This is non-lazy.  It's roughtly what our state was in old kernels
when we went lazy and then called leave_mm().

>
>> +      *  - Lazily using a real mm.  loaded_mm != &init_mm, our bit
>> +      *    is set in mm_cpumask(loaded_mm), but is_lazy == true.

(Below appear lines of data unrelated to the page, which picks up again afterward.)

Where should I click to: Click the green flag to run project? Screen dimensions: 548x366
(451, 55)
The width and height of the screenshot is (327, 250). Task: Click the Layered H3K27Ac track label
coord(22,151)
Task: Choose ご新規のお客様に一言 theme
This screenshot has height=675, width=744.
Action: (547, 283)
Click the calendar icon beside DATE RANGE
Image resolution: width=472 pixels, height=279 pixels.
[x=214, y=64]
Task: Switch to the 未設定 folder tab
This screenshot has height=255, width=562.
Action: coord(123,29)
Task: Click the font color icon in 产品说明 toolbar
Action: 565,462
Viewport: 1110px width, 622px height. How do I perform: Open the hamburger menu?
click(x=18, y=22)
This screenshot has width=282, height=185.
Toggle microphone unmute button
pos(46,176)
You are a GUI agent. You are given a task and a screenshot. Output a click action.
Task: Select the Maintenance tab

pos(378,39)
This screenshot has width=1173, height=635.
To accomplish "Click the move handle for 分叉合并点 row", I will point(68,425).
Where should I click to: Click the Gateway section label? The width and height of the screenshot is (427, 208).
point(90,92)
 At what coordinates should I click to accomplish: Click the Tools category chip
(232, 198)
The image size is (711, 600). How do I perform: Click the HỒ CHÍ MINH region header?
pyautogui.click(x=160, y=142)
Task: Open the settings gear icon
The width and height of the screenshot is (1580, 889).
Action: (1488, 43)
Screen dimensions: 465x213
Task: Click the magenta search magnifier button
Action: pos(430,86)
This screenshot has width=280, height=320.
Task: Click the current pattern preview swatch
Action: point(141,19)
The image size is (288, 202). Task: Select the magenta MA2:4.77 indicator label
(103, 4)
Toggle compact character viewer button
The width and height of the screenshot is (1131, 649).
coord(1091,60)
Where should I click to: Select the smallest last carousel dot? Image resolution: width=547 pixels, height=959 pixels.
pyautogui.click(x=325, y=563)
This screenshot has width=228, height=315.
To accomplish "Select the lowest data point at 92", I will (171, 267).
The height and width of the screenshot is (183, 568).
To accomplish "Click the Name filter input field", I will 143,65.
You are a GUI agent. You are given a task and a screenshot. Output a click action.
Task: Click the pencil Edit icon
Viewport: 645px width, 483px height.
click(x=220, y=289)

>> +      *    We're heuristically guessing that the CR3 load we
>> +      *    skipped more than makes up for the overhead added by
>> +      *    lazy mode.
>> +      */
>> +     bool is_lazy;
>
>
>> +
>> +     /*
>>        * Access to this CR4 shadow and to H/W CR4 is protected by
>>        * disabling interrupts when modifying either one.
>>        */
>> diff --git a/arch/x86/mm/tlb.c b/arch/x86/mm/tlb.c
>> index 49d9778376d7..658bf0090565 100644
>> --- a/arch/x86/mm/tlb.c
>> +++ b/arch/x86/mm/tlb.c
>> @@ -30,6 +30,8 @@
>>
>>  atomic64_t last_mm_ctx_id = ATOMIC64_INIT(1);
>>
>> +DEFINE_STATIC_KEY_TRUE(tlb_use_lazy_mode);
>> +
>>  static void choose_new_asid(struct mm_struct *next, u64 next_tlb_gen,
>>                           u16 *new_asid, bool *need_flush)
>>  {
>> @@ -80,7 +82,7 @@ void leave_mm(int cpu)
>>               return;
>>
>>       /* Warn if we're not lazy. */
>> -     WARN_ON(cpumask_test_cpu(smp_processor_id(), mm_cpumask(loaded_mm)));
>> +     WARN_ON(!this_cpu_read(cpu_tlbstate.is_lazy));
>>
>>       switch_mm(NULL, &init_mm, NULL);
>>  }
>> @@ -142,45 +144,24 @@ void switch_mm_irqs_off(struct mm_struct *prev, struct mm_struct *next,
>>               __flush_tlb_all();
>>       }
>>  #endif
>> +     this_cpu_write(cpu_tlbstate.is_lazy, false);
>>
>>       if (real_prev == next) {
>>               VM_BUG_ON(this_cpu_read(cpu_tlbstate.ctxs[prev_asid].ctx_id) !=
>>                         next->context.ctx_id);
>>
>> -             if (cpumask_test_cpu(cpu, mm_cpumask(next))) {
>> -                     /*
>> -                      * There's nothing to do: we weren't lazy, and we
>> -                      * aren't changing our mm.  We don't need to flush
>> -                      * anything, nor do we need to update CR3, CR4, or
>> -                      * LDTR.
>> -                      */
>> -                     return;
>> -             }
>> -
>> -             /* Resume remote flushes and then read tlb_gen. */
>> -             cpumask_set_cpu(cpu, mm_cpumask(next));
>> -             next_tlb_gen = atomic64_read(&next->context.tlb_gen);
>> -
>> -             if (this_cpu_read(cpu_tlbstate.ctxs[prev_asid].tlb_gen) <
>> -                 next_tlb_gen) {
>> -                     /*
>> -                      * Ideally, we'd have a flush_tlb() variant that
>> -                      * takes the known CR3 value as input.  This would
>> -                      * be faster on Xen PV and on hypothetical CPUs
>> -                      * on which INVPCID is fast.
>> -                      */
>> -                     this_cpu_write(cpu_tlbstate.ctxs[prev_asid].tlb_gen,
>> -                                    next_tlb_gen);
>> -                     write_cr3(build_cr3(next, prev_asid));
>> -                     trace_tlb_flush(TLB_FLUSH_ON_TASK_SWITCH,
>> -                                     TLB_FLUSH_ALL);
>> -             }
>> -
>>               /*
>> -              * We just exited lazy mode, which means that CR4 and/or LDTR
>> -              * may be stale.  (Changes to the required CR4 and LDTR states
>> -              * are not reflected in tlb_gen.)
>> +              * We don't currently support having a real mm loaded without
>> +              * our cpu set in mm_cpumask().  We have all the bookkeeping
>
> s/cpu/CPU/
>
>> +              * in place to figure out whether we would need to flush
>> +              * if our cpu were cleared in mm_cpumask(), but we don't
>
> ditto.
>
>> +              * currently use it.
>>                */
>> +             if (WARN_ON_ONCE(real_prev != &init_mm &&
>> +                              !cpumask_test_cpu(cpu, mm_cpumask(next))))
>> +                     cpumask_set_cpu(cpu, mm_cpumask(next));
>> +
>> +             return;
>>       } else {
>>               u16 new_asid;
>>               bool need_flush;
> --
> Regards/Gruss,
>     Boris.
>
> Good mailing practices for 400: avoid top-posting and trim the reply.